Texto apresentado.

----

ENVC - das contrapartidas falhadas ao falhanço da privatização 

Em 2004, quando assinou o contrato de aquisição de submarinos a um consórcio alemão, o então Ministro da  Defesa Nacional,  Paulo Portas, anunciou que as respectivas contrapartidas, a materializar em 39 projectos que valeriam mil e duzentos milhões de euros, teriam impacto na economia nacional, e em especial na estratégica indústria naval portuguesa, salvando os Estaleiros Navais de Viana do Castelo. 

Os Estaleiros, recordo, iriam beneficiar em encomendas, transferência de tecnologia e equipamentos no valor de 632 milhões de euros - cerca de metade do valor das contrapartidas . Na verdade, os ENVC receberam neste quadro a encomenda de seis porta-contentores - que foram construídos e entregues, mas  representaram não um ganho, antes um prejuízo de 9,3 milhões de euros, segundo uma auditoria da Inspecção Geral de Finanças feita em 2009. E receberam um estaleiro de construção a seco - o estaleiro da Flenders, em segunda mão,- valorizado na lista das contrapartidas em 250 milhões euros,  mas que não vale realmente mais do que um décimo desse valor.

----

Conjunto de registos.

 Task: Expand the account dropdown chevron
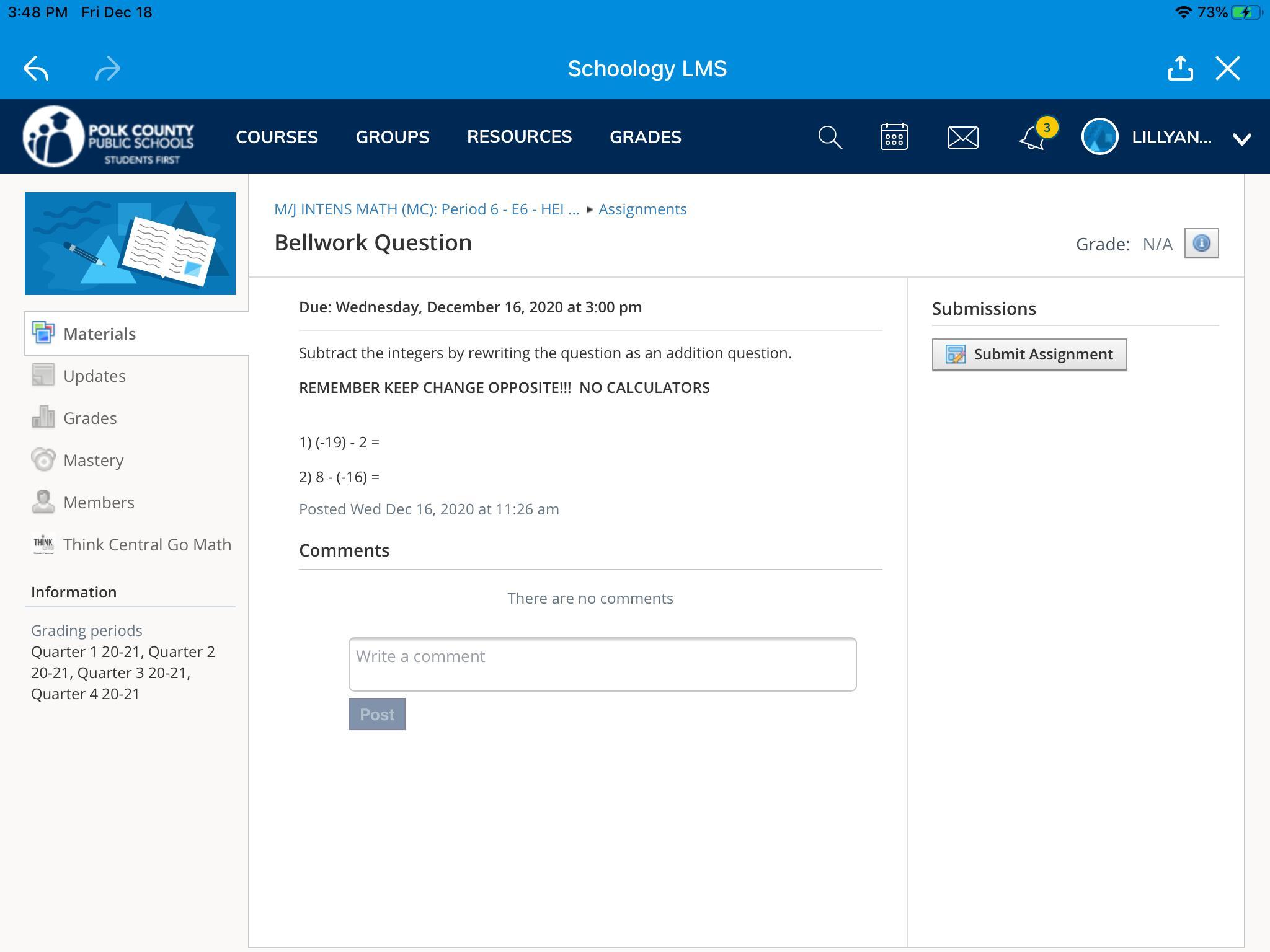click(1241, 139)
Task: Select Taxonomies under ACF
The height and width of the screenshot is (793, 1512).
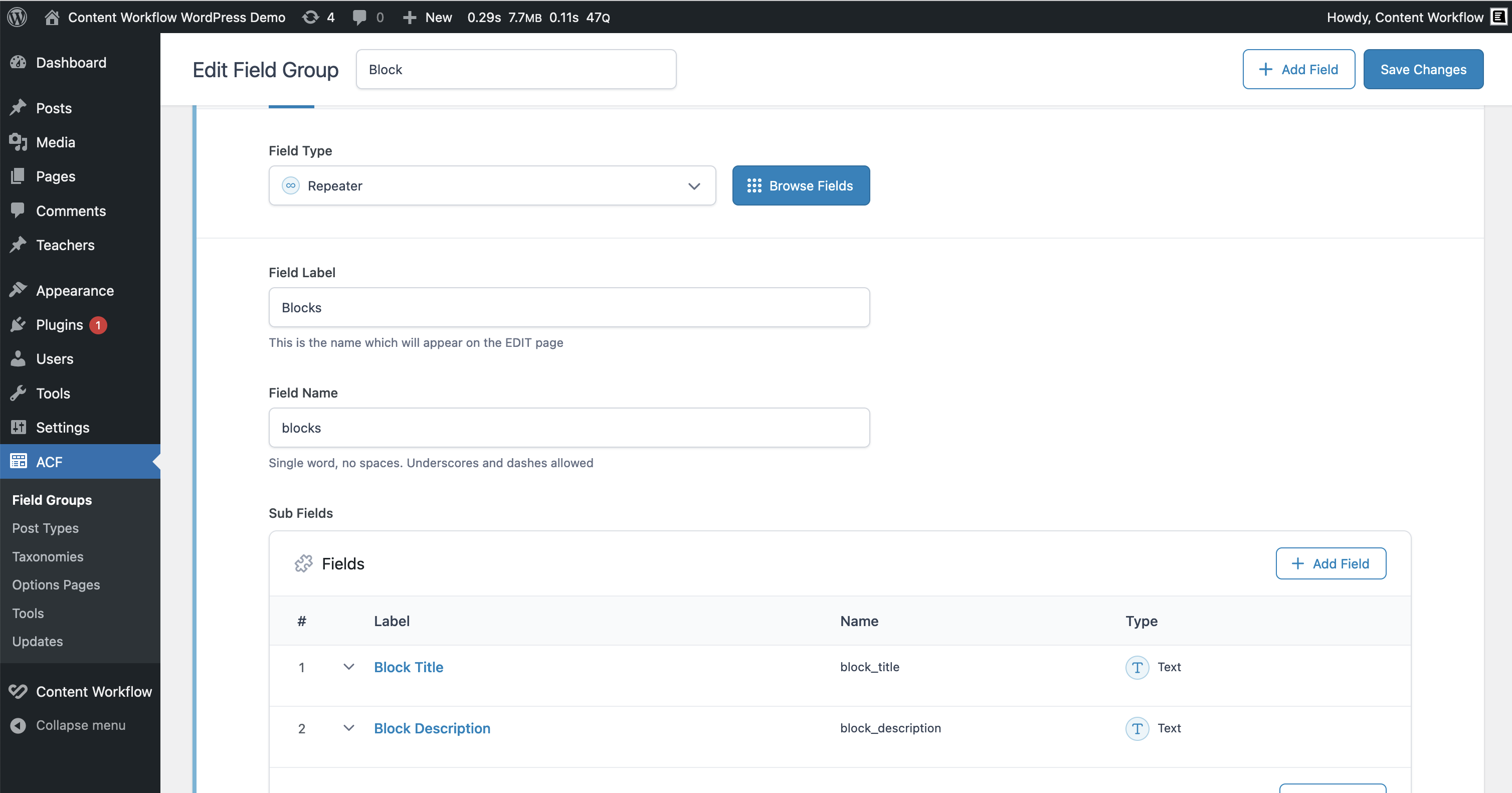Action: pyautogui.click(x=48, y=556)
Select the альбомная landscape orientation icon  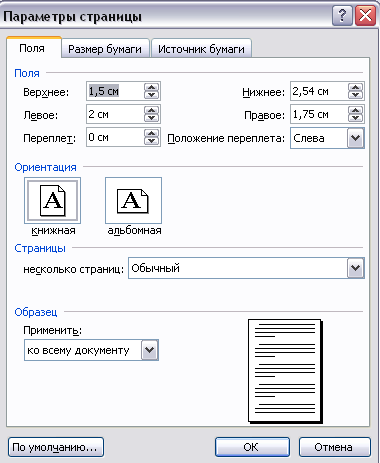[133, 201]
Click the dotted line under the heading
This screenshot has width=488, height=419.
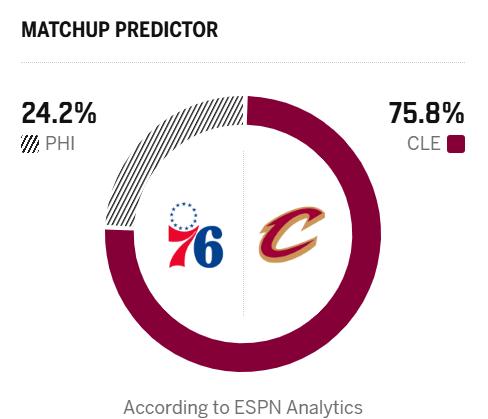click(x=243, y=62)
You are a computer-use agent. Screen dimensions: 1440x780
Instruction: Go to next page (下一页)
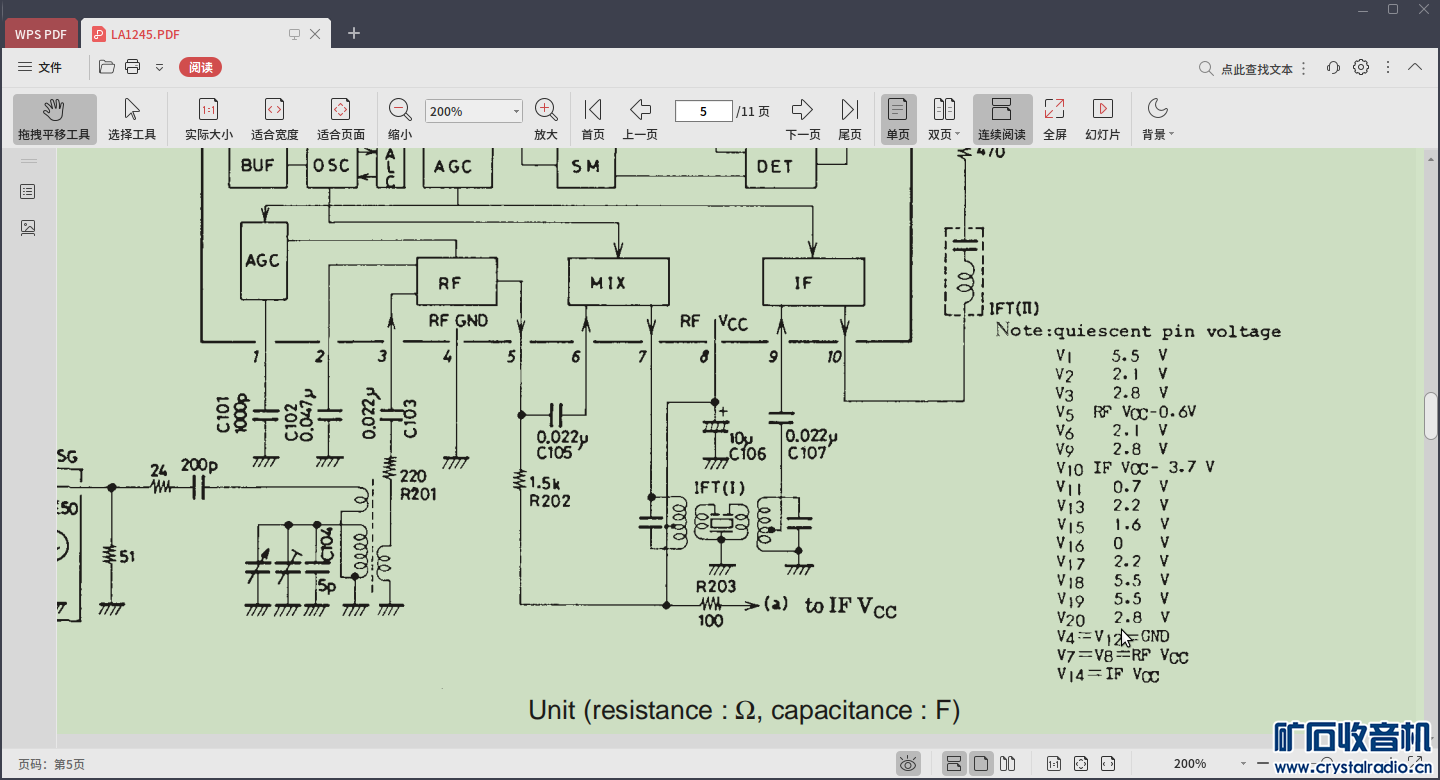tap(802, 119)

----

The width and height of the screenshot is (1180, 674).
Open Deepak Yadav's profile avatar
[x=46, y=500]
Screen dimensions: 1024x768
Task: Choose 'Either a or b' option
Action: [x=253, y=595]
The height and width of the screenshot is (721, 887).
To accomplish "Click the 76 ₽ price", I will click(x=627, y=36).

----

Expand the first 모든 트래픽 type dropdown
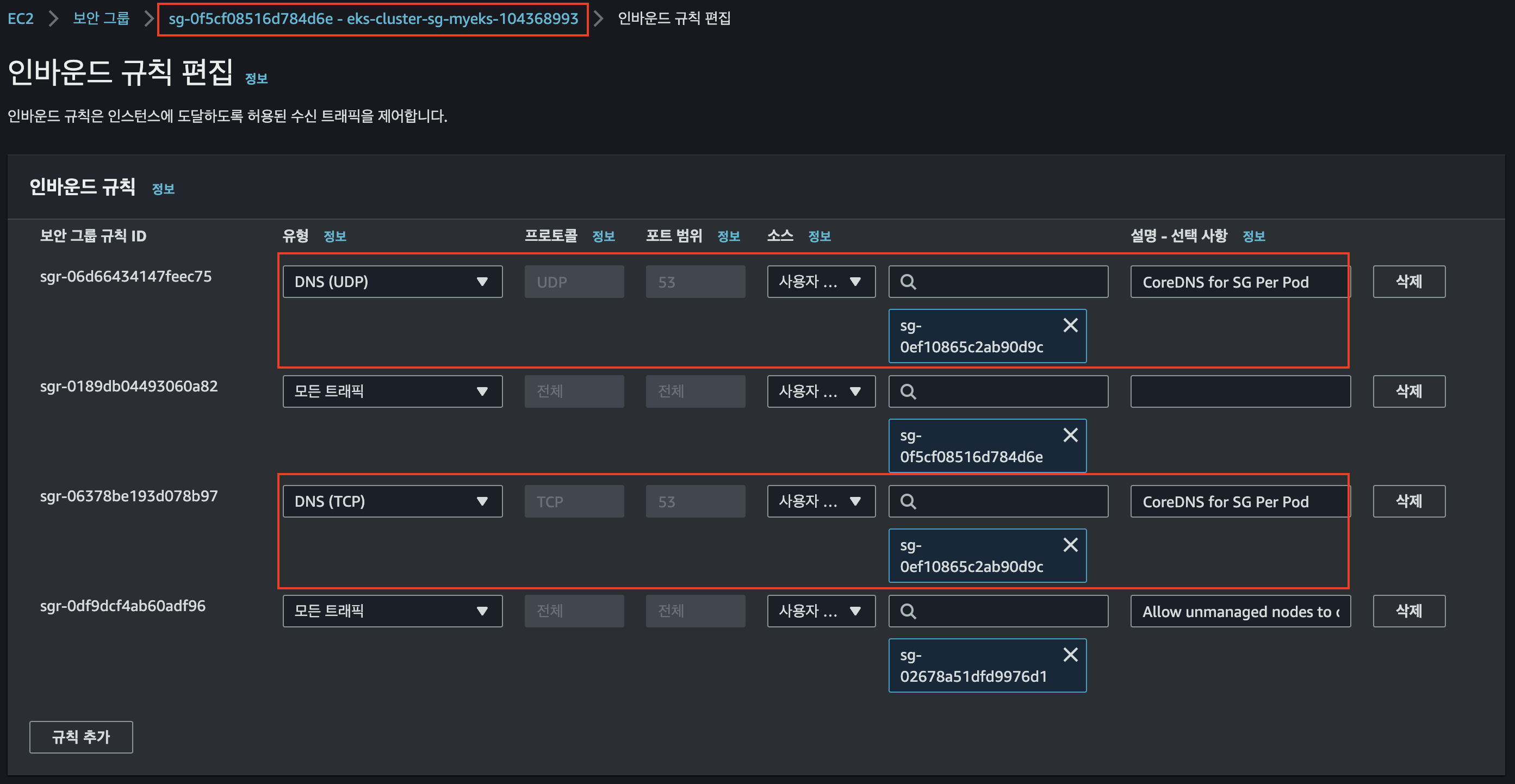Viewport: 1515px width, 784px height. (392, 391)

----

Pedidos.
[A] Apresenta como tabela Markdown os registos desde a linha com "The width and" até à linha com "will click(x=627, y=36).", com as colunas "Número" e "Linha do registo", numerando cada linha e deixando de fora as linhas em branco.
[B] Continua o texto sobre os Estaleiros Navais de Viana do Castelo a partir do ponto em que termina.
O texto e os registos são materiais separados, sem ligação entre si.

Respostas.
[A]
| Número | Linha do registo |
|---|---|
| 1 | The width and height of the screenshot is (1180, 674). |
| 2 | Open Deepak Yadav's profile avatar |
| 3 | [x=46, y=500] |
| 4 | Screen dimensions: 1024x768 |
| 5 | Task: Choose 'Either a or b' option |
| 6 | Action: [x=253, y=595] |
| 7 | The height and width of the screenshot is (721, 887). |
| 8 | To accomplish "Click the 76 ₽ price", I will click(x=627, y=36). |

[B]
Esse contrato das fictícias contrapartidas dos submarinos está em tribunal por fraude e burla ao Estado, mas isso não impediu o Governo de Passos Coelho de o renegociar com uma das empresas instrumental na fraude, a alemã Ferrostaal, e em 2012 o trocar pela renovação de um hotel de luxo no Algarve e por outro investimento alemão em energias renováveis - um novo contrato que o governo se recusa a tornar público, alegando "segredo de Estado" . É um contrato que viola claramente as directivas europeias aplicáveis a equipamentos de defesa, como são os submarinos.

Nessa renegociação das contrapartidas dos submarinos, salvar os estaleiros navais de Viana do castelo não foi, obviamente, prioridade do Governo. 

Há décadas que sucessivos governos - incluindo do PS - parecem ter apostado em por à frente da empresa pública Estaleiros Navais de Viana do Castelo direcções comerciais incompetentes, incapazes de reestruturar a produção e de lhe assegurar encomendas que viabilizassem a laboração.  Pelo contrário, com a desastrosa gestão do navio Atlântida, que indecentemente se permitiu que o Governo Regional dos Açores pusesse em causa, até aos patrulhões atlânticos que a Marinha regateou e encareceu, tudo se conjugou para asfixiar financeiramente uma empresa que deveria ser estratégica para Portugal  - pela tecnologia, saber e capacidades reunidos numa área industrial especializada, de duplo uso (isto é, que permite construir navios para uso civil e para uso militar), constituindo assim uma base industrial e tecnológica que um país marítimo e com responsabilidades na própria defesa e segurança europeia marítima, como o nosso, não pode dispensar nem perder.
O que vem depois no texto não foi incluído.